The third is "47% of Australian leaders identified cloud-related threats as their primary concern, followed by 37% pointing to third-party breaches." For enterprise procurement teams with hundreds of supplier relationships, true. For a small business with three suppliers, the accountant, the IT person, and the SaaS vendors, the supply-chain risk is real but the survey's framing does not fit. The small-business supply-chain attack is "your bookkeeper got compromised, and the invoice came from her real address with your real banking details swapped out." That is a different incident shape entirely.
The fourth is the workforce-investment finding: 51% of Australian organisations are under-investing in upskilling their security workforce, compared to 35% globally. For an enterprise that has a security workforce to upskill, that is a meaningful gap. For a 12-person clinic with no security workforce, it has nowhere to land. The clinic's equivalent is "the owner has not had time to read the ACSC guidance," which is not a workforce-investment problem. It is an attention-budget problem.

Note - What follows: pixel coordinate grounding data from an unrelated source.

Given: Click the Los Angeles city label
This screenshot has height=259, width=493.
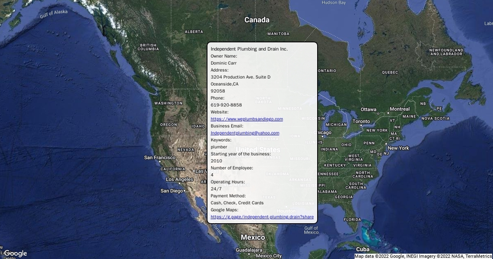Looking at the screenshot, I should pyautogui.click(x=179, y=179).
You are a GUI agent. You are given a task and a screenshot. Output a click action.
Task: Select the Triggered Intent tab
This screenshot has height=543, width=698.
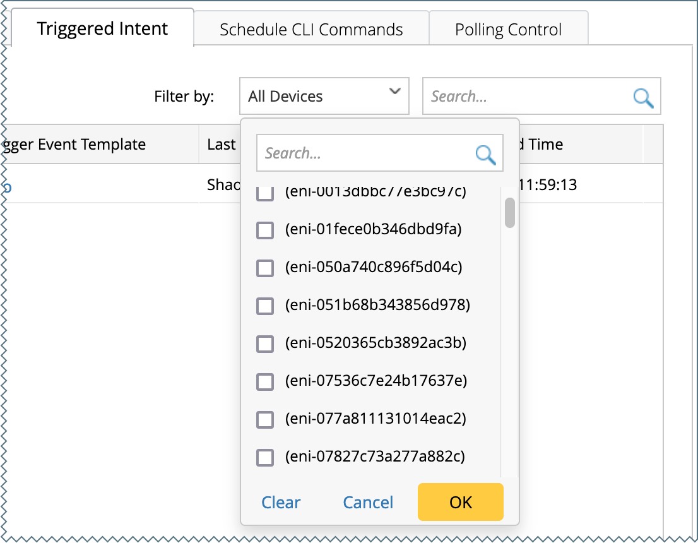(x=102, y=28)
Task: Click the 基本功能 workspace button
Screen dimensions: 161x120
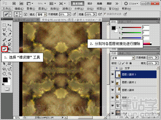Action: [x=78, y=3]
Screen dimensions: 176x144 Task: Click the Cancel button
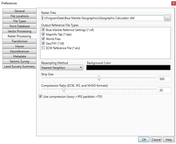[156, 140]
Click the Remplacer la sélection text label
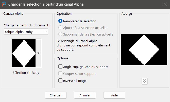Image resolution: width=170 pixels, height=102 pixels. pyautogui.click(x=80, y=21)
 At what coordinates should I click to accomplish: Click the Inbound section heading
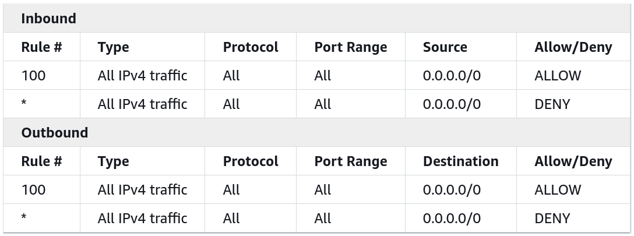(48, 19)
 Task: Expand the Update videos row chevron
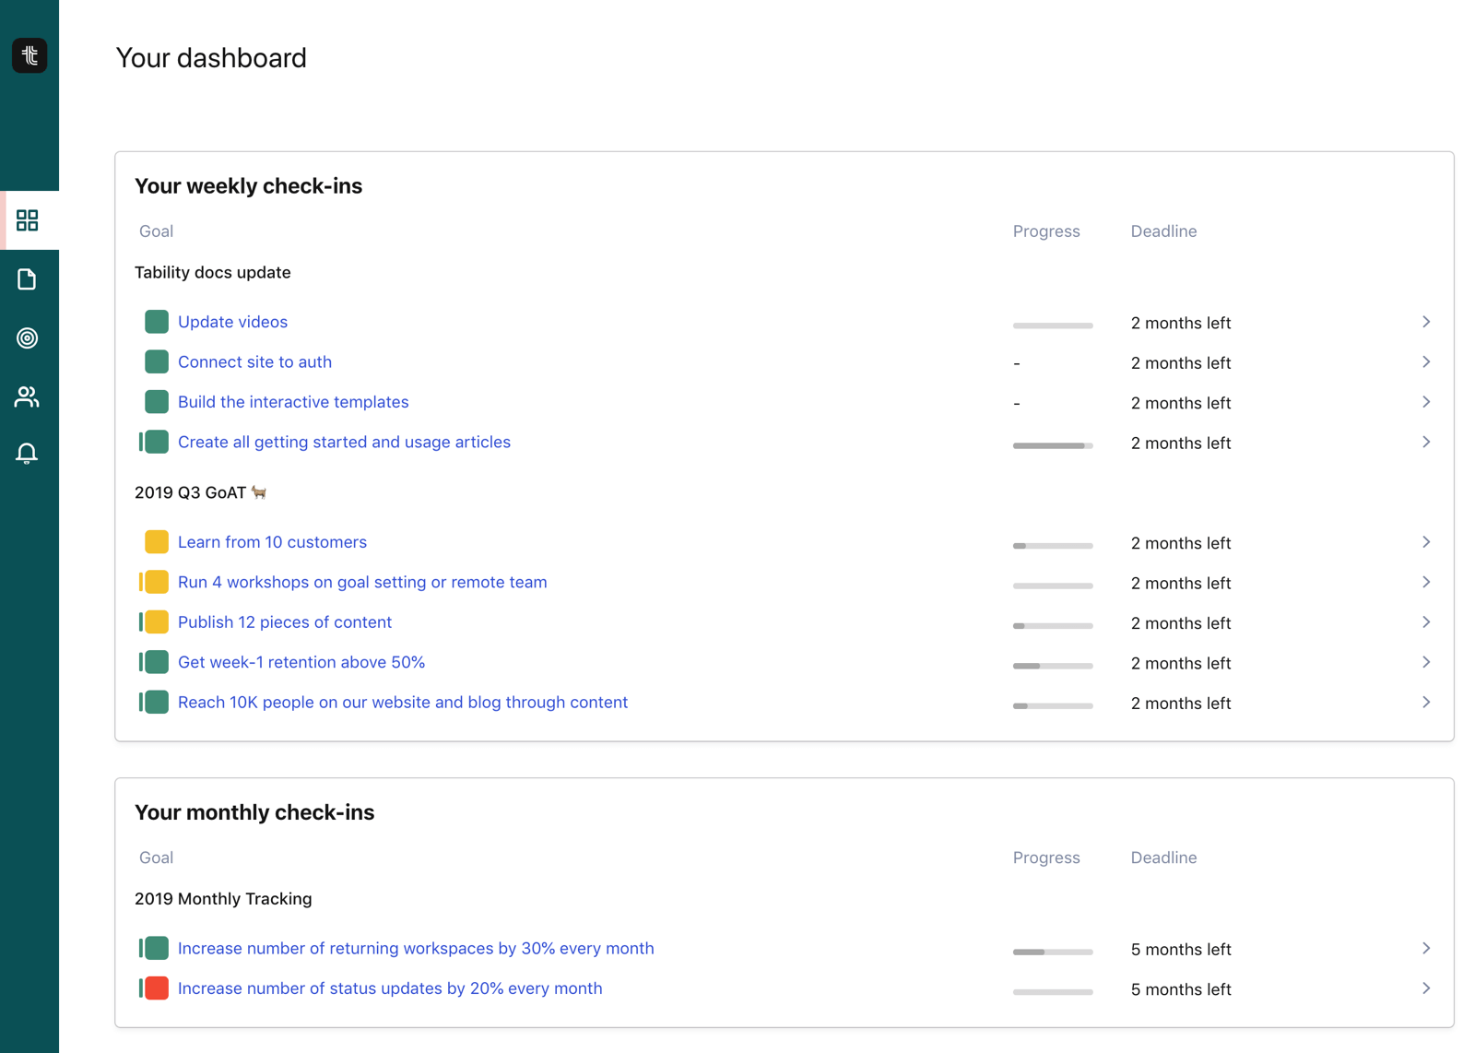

Where PwC was right and the audience needs to hear it
Where PwC was right and the small-business audience needs to hear it is the emphasis on basic hygiene. Email authentication, multi-factor, backups, incident response. The same small list shows up in their survey, in the ACSC's guidance, and in every credible practitioner's recommendation. PwC says it for the enterprise and the recommendation becomes "ensure your maturity is at ML2." For the small business the same recommendation collapses to "do these four things, full stop, and do not worry about maturity levels." Both are the same advice in different shapes.
Where PwC was wrong, and what the audience needs instead
Where PwC was wrong, and the audience needs to hear that too, is the framing throughout the report that small business "should be moving towards" enterprise-grade security posture. The destination is wrong. A 12-person clinic is not climbing a maturity curve towards becoming a 12,000-person enterprise. It is a different kind of organisation. The right destination for small business is "the basics, done well, with a continuous outside view of whether they are still right." That is not a smaller version of the enterprise destination. It is a different destination.
PwC's survey is a useful document for the audience it was written for. Reading it as a small business owner is a bit like reading the maintenance schedule for a long-haul airliner when you own a Cessna. The principles overlap. The specifics do not. The owner who applies commercial maintenance schedules to their Cessna will either ground themselves on cost or, worse, draw the wrong conclusions about what actually needs doing.
Read the PwC survey. Take what is useful. Recognise where the sample stops representing you. The honest version of cybersecurity advice for Australian small business is shorter, smaller and cheaper than anything in the report, and you can check most of it from the outside. That is not a failure of the report. That is the gap the report was never trying to fill.